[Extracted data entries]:
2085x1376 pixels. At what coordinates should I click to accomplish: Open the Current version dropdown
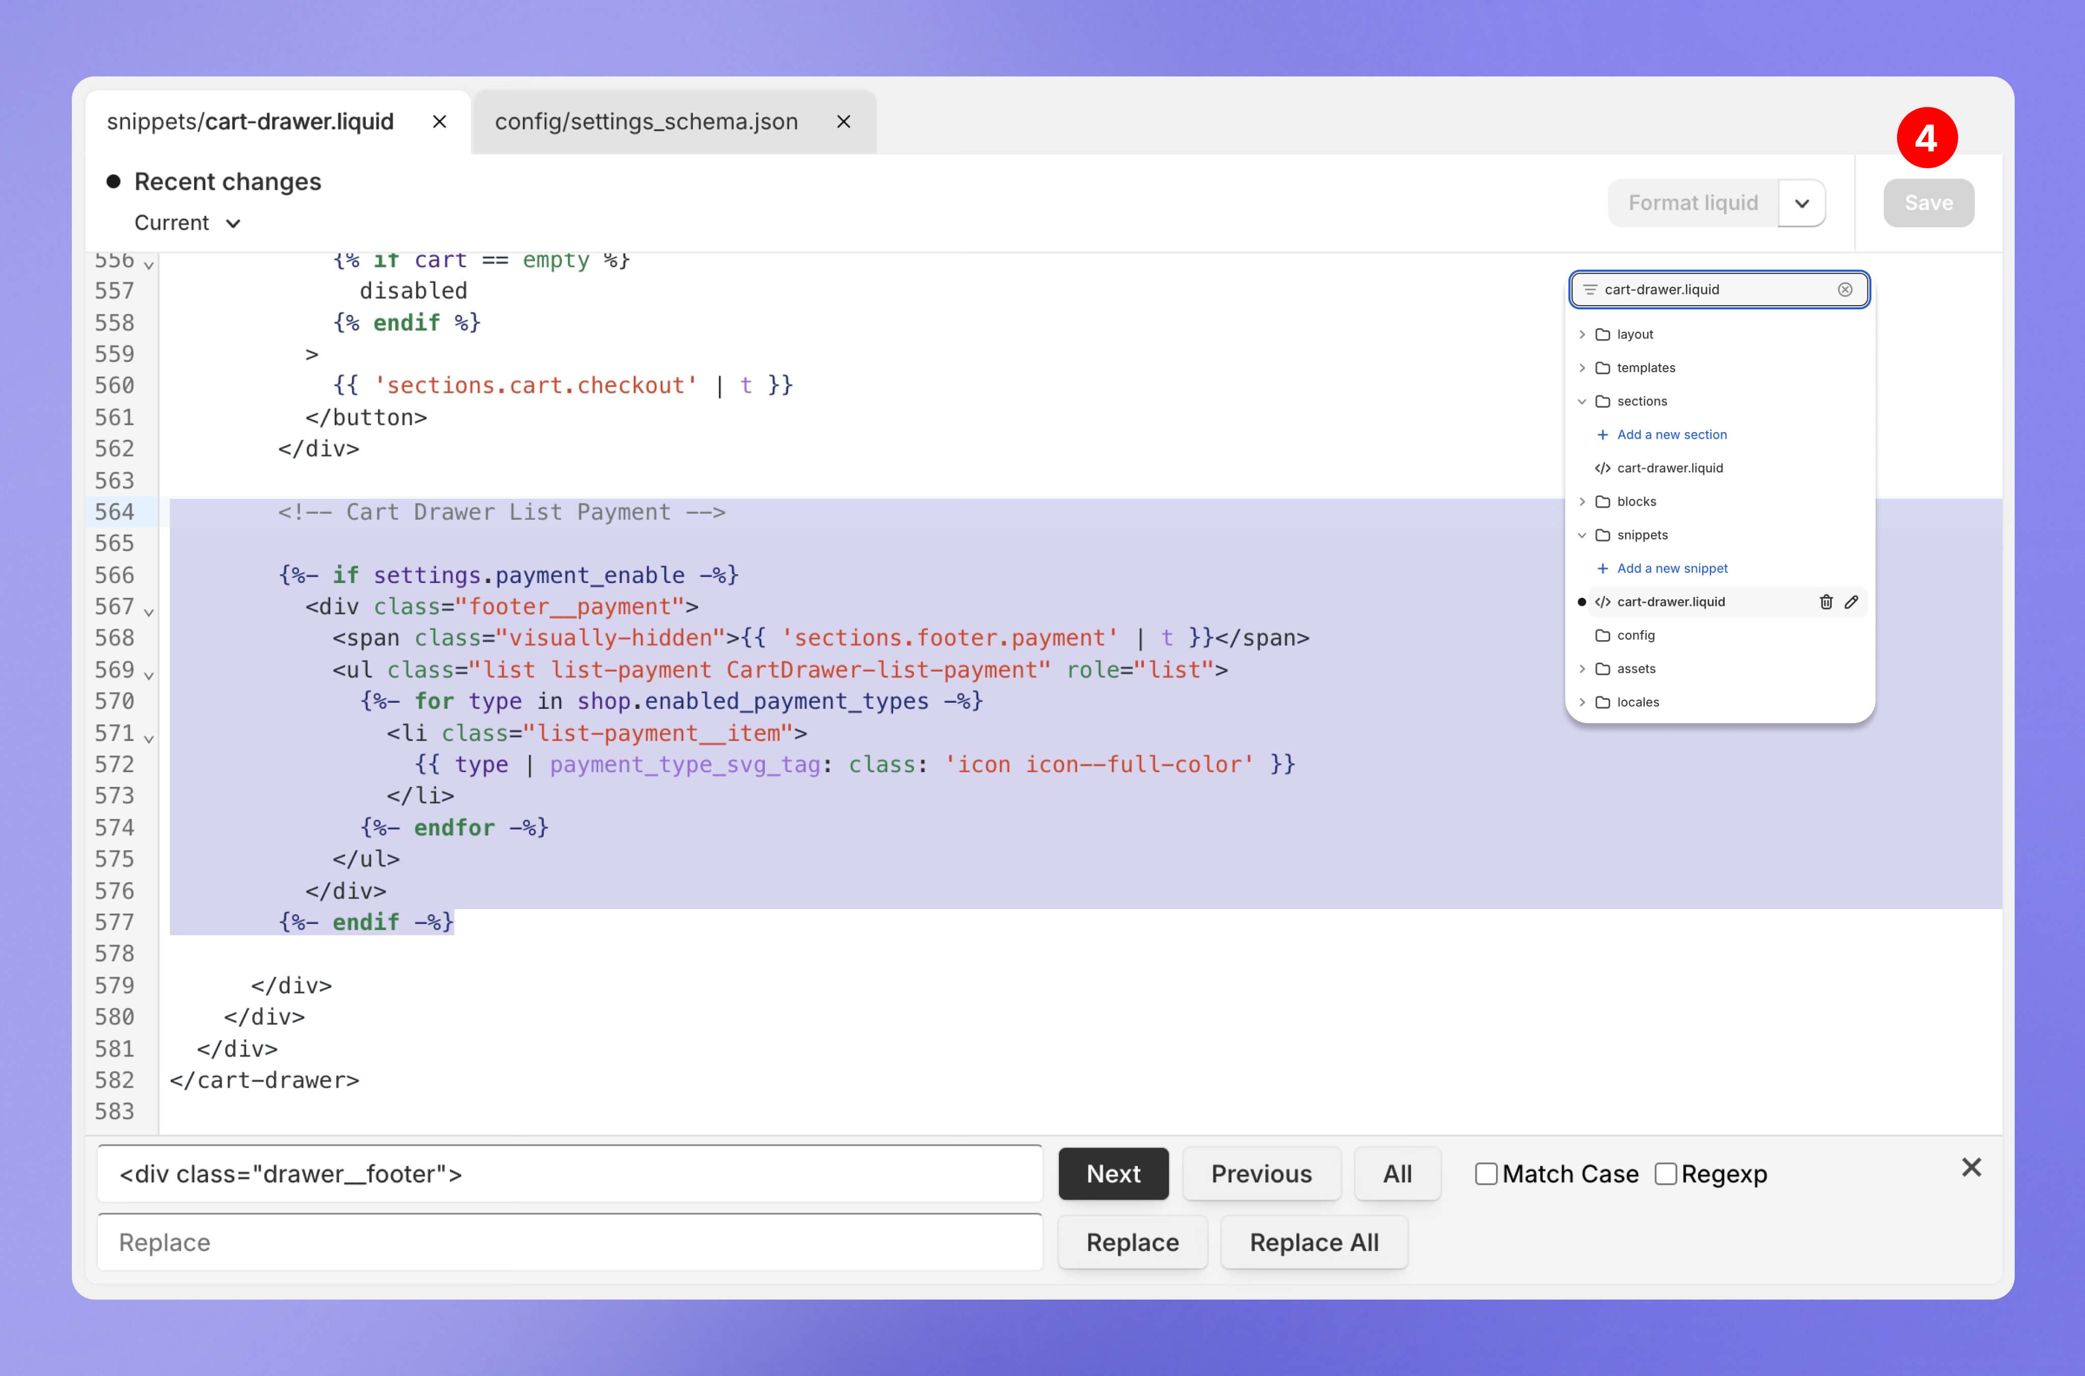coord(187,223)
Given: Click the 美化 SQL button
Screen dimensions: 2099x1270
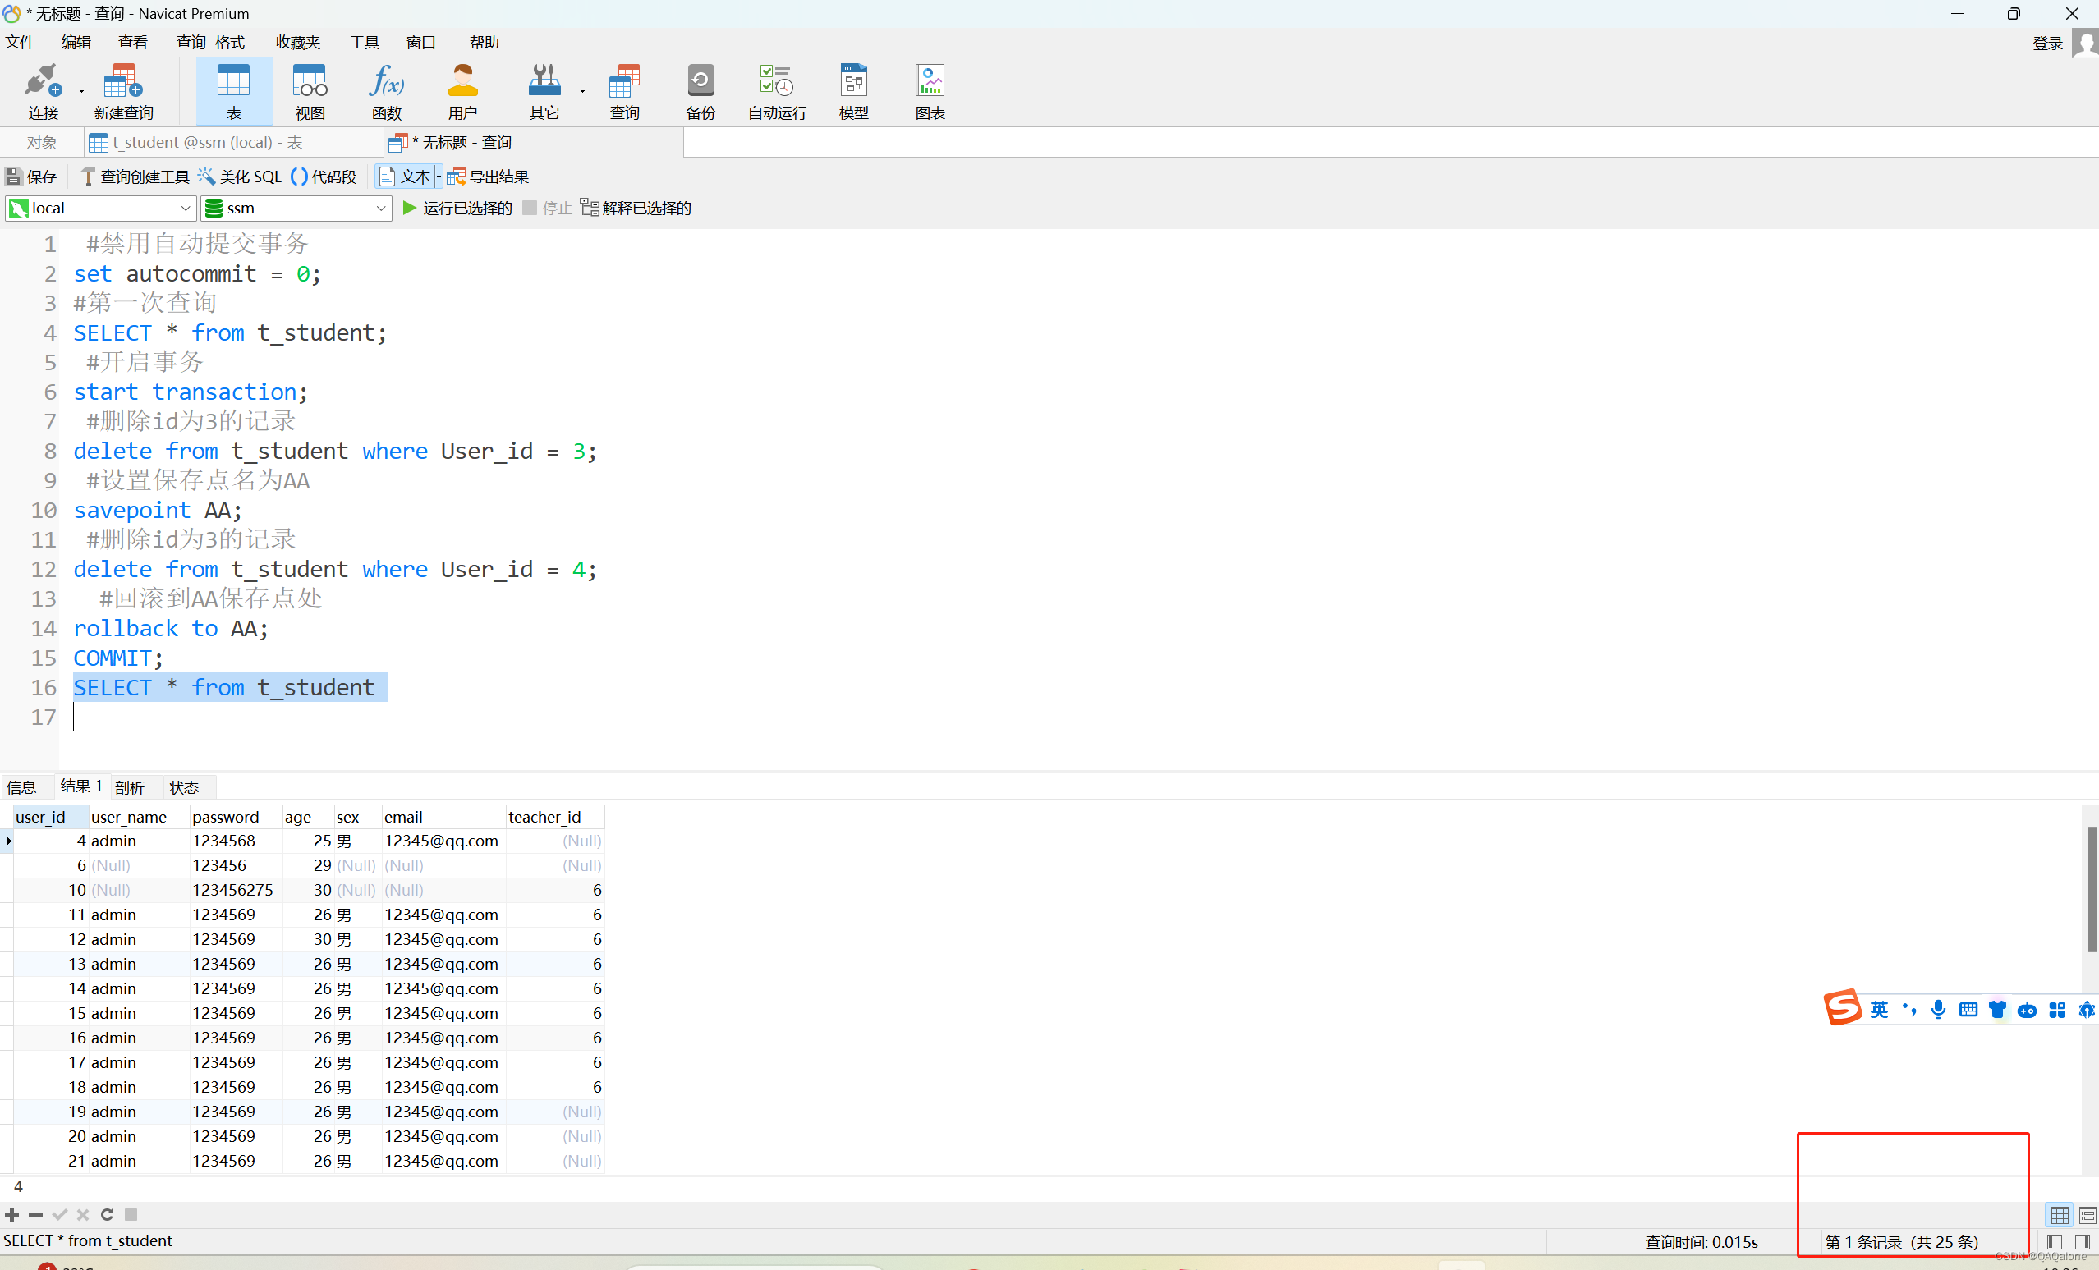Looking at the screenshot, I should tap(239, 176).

[What to do]: An exact copy of the records above is wanted, with the pictures omitted.

[Response below]:
2085x1376 pixels. At what coordinates should I click to accomplish: Open the Current version dropdown
coord(187,223)
Given: Click the 美化 SQL button
Screen dimensions: 2099x1270
Looking at the screenshot, I should tap(239, 176).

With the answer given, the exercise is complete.